Diketahui, sosok Edwin Fast sudah tidak asing lagi bagi seniman-seniman yang ada di Sumatera Selatan bahkan di kancah Nasional. Pada bidang teater Edwin Fast pernah mendapatkan penghargaan dari Gubernur Sumatera Selatan di tahun 2011.

Ditemui di kediamannya, pria kelahiran Bandung, 25 juli 1972 ini mengatakan jika dirinya siap dicalonkan dan mencalonkan diri dalam pemilihan ketua DKP nanti.

“Saya siap mencalonkan diri sebagai ketua 100% siap jadi ketua DKP. Siapapun berhak mencalonkan diri jadi ketua DKP. Tentu DKP membutuhkan orang-orang yang berkomitmen menjalani pungsi dan kerja organisasi dewan kesenian Palembang. Semangkin banyak calon itu bagus,” tegas Edwin Fast.

Edwin Fast yang sekarang aktif sebagai penulis naskah-naskah drama, pementasan teater di berbagai kota di Indonesia seperti Palembang, Jakarta, Surabaya Bengkulu dan di daerah lainnya, menyatakan sikap memantapkan diri untuk maju mencalonkan sebagai Ketua DKP. Dirinya juga memang berkutat dunia kesenian terbilang lama dan aktif hingga sekarang, dari berbagai pengalaman diajang kegiatan kesenian menjadikan pengalamannya sebagai bekal untuk mencalonkan diri sebagai ketua DKP.

“Dari pengalaman yang saya dapatkan dalam berkesenian, akan saya tuangkan sepenuhnya demi kemajuan DKP di era digitalisasi agar kesejahteraan seniman menjadi prioritas,” ungkapnya.

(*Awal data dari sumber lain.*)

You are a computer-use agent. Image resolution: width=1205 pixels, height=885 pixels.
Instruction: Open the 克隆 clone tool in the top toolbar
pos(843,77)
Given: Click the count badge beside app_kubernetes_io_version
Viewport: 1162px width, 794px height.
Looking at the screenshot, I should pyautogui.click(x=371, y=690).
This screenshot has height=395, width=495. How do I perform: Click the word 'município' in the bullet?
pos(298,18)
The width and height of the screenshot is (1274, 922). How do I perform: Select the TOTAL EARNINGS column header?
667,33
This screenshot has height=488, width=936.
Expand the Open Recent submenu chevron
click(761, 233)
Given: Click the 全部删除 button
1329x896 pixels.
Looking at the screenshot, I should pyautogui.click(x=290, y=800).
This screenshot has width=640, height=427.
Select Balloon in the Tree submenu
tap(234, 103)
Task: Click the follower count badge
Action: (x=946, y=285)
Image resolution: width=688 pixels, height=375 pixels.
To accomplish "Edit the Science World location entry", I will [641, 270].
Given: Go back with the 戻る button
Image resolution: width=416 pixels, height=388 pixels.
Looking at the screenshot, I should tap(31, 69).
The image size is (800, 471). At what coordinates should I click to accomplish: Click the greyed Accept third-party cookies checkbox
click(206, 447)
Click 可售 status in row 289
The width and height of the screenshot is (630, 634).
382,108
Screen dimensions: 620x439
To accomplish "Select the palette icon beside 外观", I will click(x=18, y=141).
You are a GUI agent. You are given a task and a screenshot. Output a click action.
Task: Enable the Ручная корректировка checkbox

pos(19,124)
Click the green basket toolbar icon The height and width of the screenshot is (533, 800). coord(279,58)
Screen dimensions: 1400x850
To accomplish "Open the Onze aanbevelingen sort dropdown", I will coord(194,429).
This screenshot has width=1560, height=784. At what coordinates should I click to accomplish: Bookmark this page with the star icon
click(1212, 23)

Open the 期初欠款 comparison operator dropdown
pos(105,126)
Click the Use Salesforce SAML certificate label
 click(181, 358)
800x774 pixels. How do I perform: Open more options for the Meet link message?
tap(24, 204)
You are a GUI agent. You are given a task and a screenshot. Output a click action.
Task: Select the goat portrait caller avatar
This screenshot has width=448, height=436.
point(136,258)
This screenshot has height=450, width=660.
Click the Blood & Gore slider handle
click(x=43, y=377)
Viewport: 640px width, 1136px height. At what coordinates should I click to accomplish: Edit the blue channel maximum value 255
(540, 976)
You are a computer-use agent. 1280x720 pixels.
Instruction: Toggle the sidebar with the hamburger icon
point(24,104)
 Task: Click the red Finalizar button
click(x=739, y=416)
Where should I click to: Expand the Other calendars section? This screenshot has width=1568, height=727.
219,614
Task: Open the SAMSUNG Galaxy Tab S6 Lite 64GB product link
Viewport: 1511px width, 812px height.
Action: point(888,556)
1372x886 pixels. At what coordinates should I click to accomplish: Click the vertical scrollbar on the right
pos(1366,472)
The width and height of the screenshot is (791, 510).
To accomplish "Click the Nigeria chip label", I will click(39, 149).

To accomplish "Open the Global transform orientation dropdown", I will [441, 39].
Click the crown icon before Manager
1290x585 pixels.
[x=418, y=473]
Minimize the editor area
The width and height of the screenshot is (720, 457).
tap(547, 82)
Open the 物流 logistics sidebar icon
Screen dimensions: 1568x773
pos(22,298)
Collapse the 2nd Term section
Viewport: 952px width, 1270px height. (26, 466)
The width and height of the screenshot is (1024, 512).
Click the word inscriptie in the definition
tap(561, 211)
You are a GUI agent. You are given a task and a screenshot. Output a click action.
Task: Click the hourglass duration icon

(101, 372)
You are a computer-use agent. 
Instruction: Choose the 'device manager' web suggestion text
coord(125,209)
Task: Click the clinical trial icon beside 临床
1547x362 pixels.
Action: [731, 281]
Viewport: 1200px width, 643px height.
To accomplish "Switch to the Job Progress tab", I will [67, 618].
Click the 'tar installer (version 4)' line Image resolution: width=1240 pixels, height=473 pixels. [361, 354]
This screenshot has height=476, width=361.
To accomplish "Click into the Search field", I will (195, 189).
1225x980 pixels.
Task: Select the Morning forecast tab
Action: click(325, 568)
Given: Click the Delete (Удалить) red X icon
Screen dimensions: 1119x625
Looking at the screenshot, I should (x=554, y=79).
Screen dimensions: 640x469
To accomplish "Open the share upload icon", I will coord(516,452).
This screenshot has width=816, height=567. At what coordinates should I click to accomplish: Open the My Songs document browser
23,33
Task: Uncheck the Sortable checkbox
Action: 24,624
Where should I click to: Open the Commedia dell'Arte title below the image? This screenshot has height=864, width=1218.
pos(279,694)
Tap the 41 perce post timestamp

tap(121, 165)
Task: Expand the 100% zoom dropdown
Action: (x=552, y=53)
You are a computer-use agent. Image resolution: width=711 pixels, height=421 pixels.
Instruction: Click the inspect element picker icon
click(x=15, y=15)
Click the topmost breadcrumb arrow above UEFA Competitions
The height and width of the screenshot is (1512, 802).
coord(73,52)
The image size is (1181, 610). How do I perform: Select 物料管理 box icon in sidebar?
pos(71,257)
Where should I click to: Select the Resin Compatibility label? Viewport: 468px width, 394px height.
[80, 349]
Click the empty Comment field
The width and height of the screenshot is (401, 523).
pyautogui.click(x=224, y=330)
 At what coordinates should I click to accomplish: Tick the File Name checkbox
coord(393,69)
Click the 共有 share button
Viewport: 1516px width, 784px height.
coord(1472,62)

Lanjut pria yang pernah mendatangkan WS Rendra (Bengkel teater) ke Palembang pada acara baca puisi tahun 2005 silam itu, dalam mencalonkan diri menjadi ketua DKP ia siap berkompetisi dengan jujur. “Di organisasi Dewan Kesenian Palembang terbagi enam komite, ada komite teater, tari, musik, puisi, lukis, dan film. Fungsi dan tugas sebagai pengurus DKP harus betul – betul dipahami, sehingga bisa menempatkan seniman dan berkarya dengan proporsional dan profesional penembatan orang-orang di komite kerja DKP kedepannya lebih berat. Saya siap berkompetisi,” tutup Edwin.